The myth of the ‘Ben Gurion Canal’ goes back to an idea that was actually discussed in the United States in the 1960s but then very quickly rejected: The construction of a canal that would have connected the Mediterranean Sea with the Red Sea at Eilat, thus providing an alternative route to the Suez Canal. The concept paper from 1963 was classified for 30 years until it was released to the public in the 1990s. In 2021, it was mentioned again by a few Indian websites and YouTube channels. According to them, the canal is now at an advanced stage of planning or even under construction already. However, the ‘Ben Gurion Canal’-myth has only become more widespread since end of October 2023. It is unclear who started the current trend. In contrast to the original concept, it is now claimed that the canal will run right through the Gaza Strip. This is ‘a ‘good’ reason for Israel and the USA to remove Gaza from the world map’ [‘für Israel und die USA ein ‘guter’ Grund, Gaza von der Weltkarte verschwinden zu lassen’], according to the Swiss website Globalbridge.

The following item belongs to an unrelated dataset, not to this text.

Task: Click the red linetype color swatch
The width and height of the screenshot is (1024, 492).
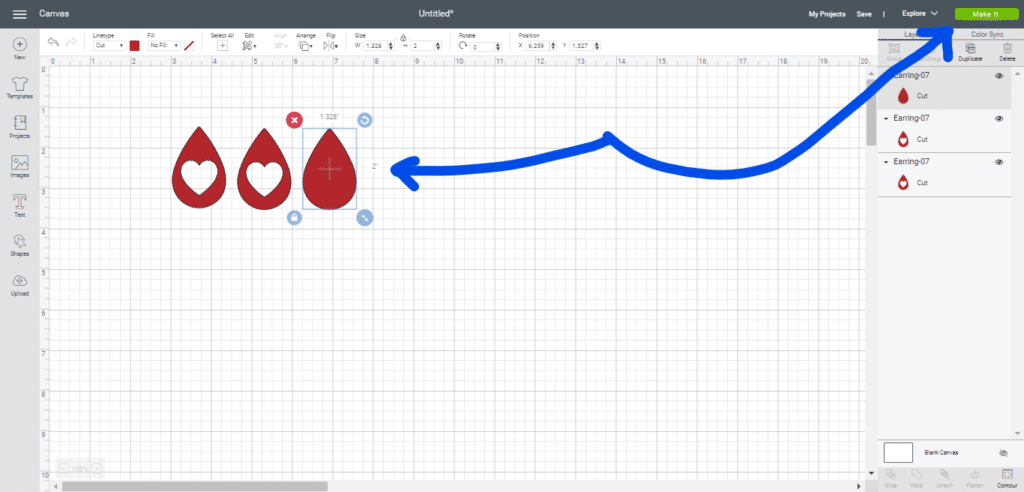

That the construction of such a waterway would be a highly unrealistic and uneconomical project anyway, becomes clear as soon as you read the 1963 document. It would probably be the largest construction project of the present day. The canal was to measure over 250 km in length, and in some places, it would have to be dug up to 450 metres deep into the desert floor. As this would be too costly using conventional building methods, the author of the concept paper, Howard David MacCabee, suggested excavating the canal through the Negev desert using 520 nuclear detonations.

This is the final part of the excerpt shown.